Stored records:

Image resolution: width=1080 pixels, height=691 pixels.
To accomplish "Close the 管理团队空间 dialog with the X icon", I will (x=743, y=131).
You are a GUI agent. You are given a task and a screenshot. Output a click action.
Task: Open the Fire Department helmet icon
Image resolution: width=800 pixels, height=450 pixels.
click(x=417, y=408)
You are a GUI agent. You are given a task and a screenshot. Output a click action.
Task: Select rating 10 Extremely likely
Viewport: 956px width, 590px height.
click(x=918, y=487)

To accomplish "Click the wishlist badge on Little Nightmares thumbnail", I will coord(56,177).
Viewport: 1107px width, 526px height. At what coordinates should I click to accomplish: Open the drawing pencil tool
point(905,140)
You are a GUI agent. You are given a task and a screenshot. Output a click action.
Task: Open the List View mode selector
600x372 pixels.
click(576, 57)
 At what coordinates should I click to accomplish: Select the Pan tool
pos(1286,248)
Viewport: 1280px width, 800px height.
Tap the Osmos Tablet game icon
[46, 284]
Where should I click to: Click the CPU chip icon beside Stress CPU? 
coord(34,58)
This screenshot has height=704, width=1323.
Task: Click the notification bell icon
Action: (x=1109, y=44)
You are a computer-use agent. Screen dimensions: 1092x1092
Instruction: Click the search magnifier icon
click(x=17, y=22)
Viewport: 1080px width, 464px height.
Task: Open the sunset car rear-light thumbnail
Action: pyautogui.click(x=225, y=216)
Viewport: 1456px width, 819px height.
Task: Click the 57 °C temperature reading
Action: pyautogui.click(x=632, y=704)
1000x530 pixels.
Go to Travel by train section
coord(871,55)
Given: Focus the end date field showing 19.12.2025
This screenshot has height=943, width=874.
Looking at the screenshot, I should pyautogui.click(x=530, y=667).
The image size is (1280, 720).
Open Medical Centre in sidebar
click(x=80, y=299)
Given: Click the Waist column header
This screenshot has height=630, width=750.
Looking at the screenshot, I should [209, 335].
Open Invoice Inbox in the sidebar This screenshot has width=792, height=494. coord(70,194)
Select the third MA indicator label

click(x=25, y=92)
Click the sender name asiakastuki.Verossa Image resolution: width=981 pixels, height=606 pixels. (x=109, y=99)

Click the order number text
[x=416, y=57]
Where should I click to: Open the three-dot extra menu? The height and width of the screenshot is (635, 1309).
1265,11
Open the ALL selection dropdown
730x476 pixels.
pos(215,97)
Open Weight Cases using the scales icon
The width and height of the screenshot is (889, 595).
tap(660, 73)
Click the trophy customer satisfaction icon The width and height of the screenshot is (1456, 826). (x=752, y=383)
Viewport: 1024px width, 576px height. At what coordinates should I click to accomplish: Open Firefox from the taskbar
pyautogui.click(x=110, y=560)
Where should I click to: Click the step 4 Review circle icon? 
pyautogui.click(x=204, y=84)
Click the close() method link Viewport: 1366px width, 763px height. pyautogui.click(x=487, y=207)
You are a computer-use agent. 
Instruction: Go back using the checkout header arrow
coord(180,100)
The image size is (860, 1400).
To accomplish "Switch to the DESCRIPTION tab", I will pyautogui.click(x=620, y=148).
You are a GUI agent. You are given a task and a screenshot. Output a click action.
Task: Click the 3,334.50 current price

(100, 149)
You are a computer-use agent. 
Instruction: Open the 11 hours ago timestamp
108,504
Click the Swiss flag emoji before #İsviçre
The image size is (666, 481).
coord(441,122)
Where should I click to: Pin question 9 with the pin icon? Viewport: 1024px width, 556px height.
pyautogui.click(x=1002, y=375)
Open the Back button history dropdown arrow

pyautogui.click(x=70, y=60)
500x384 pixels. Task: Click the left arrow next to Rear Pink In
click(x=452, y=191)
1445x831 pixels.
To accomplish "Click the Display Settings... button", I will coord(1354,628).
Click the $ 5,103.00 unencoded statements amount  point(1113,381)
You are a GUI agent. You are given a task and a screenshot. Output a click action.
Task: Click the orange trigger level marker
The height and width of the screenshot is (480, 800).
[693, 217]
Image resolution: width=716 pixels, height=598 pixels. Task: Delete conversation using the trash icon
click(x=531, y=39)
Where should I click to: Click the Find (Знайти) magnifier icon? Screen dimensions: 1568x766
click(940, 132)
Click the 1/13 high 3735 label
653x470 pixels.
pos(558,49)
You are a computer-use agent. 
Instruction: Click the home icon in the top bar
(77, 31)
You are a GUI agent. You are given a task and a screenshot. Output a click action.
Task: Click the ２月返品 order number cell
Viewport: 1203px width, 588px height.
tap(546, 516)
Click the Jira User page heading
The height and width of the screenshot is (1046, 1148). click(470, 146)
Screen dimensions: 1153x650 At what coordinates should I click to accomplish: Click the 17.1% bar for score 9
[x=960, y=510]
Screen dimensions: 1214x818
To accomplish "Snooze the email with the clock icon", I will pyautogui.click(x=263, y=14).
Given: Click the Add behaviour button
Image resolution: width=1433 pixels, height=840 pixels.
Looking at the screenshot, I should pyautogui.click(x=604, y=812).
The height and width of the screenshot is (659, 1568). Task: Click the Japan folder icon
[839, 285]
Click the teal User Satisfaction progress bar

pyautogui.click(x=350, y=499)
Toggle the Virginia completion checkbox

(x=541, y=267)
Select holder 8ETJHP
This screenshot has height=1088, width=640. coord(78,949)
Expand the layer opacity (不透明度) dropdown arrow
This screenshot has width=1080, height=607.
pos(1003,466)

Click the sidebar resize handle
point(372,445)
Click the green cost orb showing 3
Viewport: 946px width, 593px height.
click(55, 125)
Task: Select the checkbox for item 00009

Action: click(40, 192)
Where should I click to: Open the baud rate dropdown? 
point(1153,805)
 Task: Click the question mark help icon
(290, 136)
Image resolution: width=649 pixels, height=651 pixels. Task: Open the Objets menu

> [Work required]: For this exercise, all the data must be repeated exactly.

> [Result of this task]:
Image resolution: width=1080 pixels, height=691 pixels.
To accomplish "Close the 管理团队空间 dialog with the X icon", I will (x=743, y=131).
You are a GUI agent. You are given a task and a screenshot. Output a click action.
Task: Open the Fire Department helmet icon
Image resolution: width=800 pixels, height=450 pixels.
click(x=417, y=408)
You are a GUI agent. You are given a task and a screenshot. Output a click action.
Task: Select rating 10 Extremely likely
Viewport: 956px width, 590px height.
click(x=918, y=487)

To accomplish "Click the wishlist badge on Little Nightmares thumbnail", I will coord(56,177).
Viewport: 1107px width, 526px height. At what coordinates should I click to accomplish: Open the drawing pencil tool
point(905,140)
You are a GUI agent. You are given a task and a screenshot. Output a click action.
Task: Open the List View mode selector
600x372 pixels.
click(576, 57)
 At what coordinates should I click to accomplish: Select the Pan tool
pos(1286,248)
Viewport: 1280px width, 800px height.
Tap the Osmos Tablet game icon
[46, 284]
Where should I click to: Click the CPU chip icon beside Stress CPU? 
coord(34,58)
This screenshot has height=704, width=1323.
Task: Click the notification bell icon
Action: (x=1109, y=44)
You are a computer-use agent. Screen dimensions: 1092x1092
Instruction: Click the search magnifier icon
click(x=17, y=22)
Viewport: 1080px width, 464px height.
Task: Open the sunset car rear-light thumbnail
Action: pyautogui.click(x=225, y=216)
Viewport: 1456px width, 819px height.
Task: Click the 57 °C temperature reading
Action: pyautogui.click(x=632, y=704)
1000x530 pixels.
Go to Travel by train section
coord(871,55)
Given: Focus the end date field showing 19.12.2025
This screenshot has height=943, width=874.
Looking at the screenshot, I should pyautogui.click(x=530, y=667).
The image size is (1280, 720).
Open Medical Centre in sidebar
click(x=80, y=299)
Given: Click the Waist column header
This screenshot has height=630, width=750.
Looking at the screenshot, I should [209, 335].
Open Invoice Inbox in the sidebar This screenshot has width=792, height=494. coord(70,194)
Select the third MA indicator label

click(x=25, y=92)
Click the sender name asiakastuki.Verossa Image resolution: width=981 pixels, height=606 pixels. (x=109, y=99)

Click the order number text
[x=416, y=57]
Where should I click to: Open the three-dot extra menu? The height and width of the screenshot is (635, 1309).
1265,11
Open the ALL selection dropdown
730x476 pixels.
pos(215,97)
Open Weight Cases using the scales icon
The width and height of the screenshot is (889, 595).
tap(660, 73)
Click the trophy customer satisfaction icon The width and height of the screenshot is (1456, 826). (x=752, y=383)
Viewport: 1024px width, 576px height. At what coordinates should I click to accomplish: Open Firefox from the taskbar
pyautogui.click(x=110, y=560)
Where should I click to: Click the step 4 Review circle icon? 
pyautogui.click(x=204, y=84)
Click the close() method link Viewport: 1366px width, 763px height. pyautogui.click(x=487, y=207)
You are a computer-use agent. 
Instruction: Go back using the checkout header arrow
coord(180,100)
The image size is (860, 1400).
To accomplish "Switch to the DESCRIPTION tab", I will pyautogui.click(x=620, y=148).
You are a GUI agent. You are given a task and a screenshot. Output a click action.
Task: Click the 3,334.50 current price

(100, 149)
You are a computer-use agent. 
Instruction: Open the 11 hours ago timestamp
108,504
Click the Swiss flag emoji before #İsviçre
The image size is (666, 481).
coord(441,122)
Where should I click to: Pin question 9 with the pin icon? Viewport: 1024px width, 556px height.
pyautogui.click(x=1002, y=375)
Open the Back button history dropdown arrow

pyautogui.click(x=70, y=60)
500x384 pixels. Task: Click the left arrow next to Rear Pink In
click(x=452, y=191)
1445x831 pixels.
To accomplish "Click the Display Settings... button", I will coord(1354,628).
Click the $ 5,103.00 unencoded statements amount  point(1113,381)
You are a GUI agent. You are given a task and a screenshot. Output a click action.
Task: Click the orange trigger level marker
The height and width of the screenshot is (480, 800).
[693, 217]
Image resolution: width=716 pixels, height=598 pixels. Task: Delete conversation using the trash icon
click(x=531, y=39)
Where should I click to: Click the Find (Знайти) magnifier icon? Screen dimensions: 1568x766
click(940, 132)
Click the 1/13 high 3735 label
653x470 pixels.
pos(558,49)
You are a computer-use agent. 
Instruction: Click the home icon in the top bar
(77, 31)
You are a GUI agent. You are given a task and a screenshot. Output a click action.
Task: Click the ２月返品 order number cell
Viewport: 1203px width, 588px height.
tap(546, 516)
Click the Jira User page heading
The height and width of the screenshot is (1046, 1148). click(470, 146)
Screen dimensions: 1153x650 At what coordinates should I click to accomplish: Click the 17.1% bar for score 9
[x=960, y=510]
Screen dimensions: 1214x818
To accomplish "Snooze the email with the clock icon", I will pyautogui.click(x=263, y=14).
Given: Click the Add behaviour button
Image resolution: width=1433 pixels, height=840 pixels.
Looking at the screenshot, I should pyautogui.click(x=604, y=812).
The height and width of the screenshot is (659, 1568). Task: Click the Japan folder icon
[839, 285]
Click the teal User Satisfaction progress bar

pyautogui.click(x=350, y=499)
Toggle the Virginia completion checkbox

(x=541, y=267)
Select holder 8ETJHP
This screenshot has height=1088, width=640. coord(78,949)
Expand the layer opacity (不透明度) dropdown arrow
This screenshot has width=1080, height=607.
pos(1003,466)

Click the sidebar resize handle
point(372,445)
Click the green cost orb showing 3
Viewport: 946px width, 593px height.
click(55, 125)
Task: Select the checkbox for item 00009

Action: click(40, 192)
Where should I click to: Open the baud rate dropdown? 
point(1153,805)
 Task: Click the question mark help icon
(290, 136)
Image resolution: width=649 pixels, height=651 pixels. Task: Open the Objets menu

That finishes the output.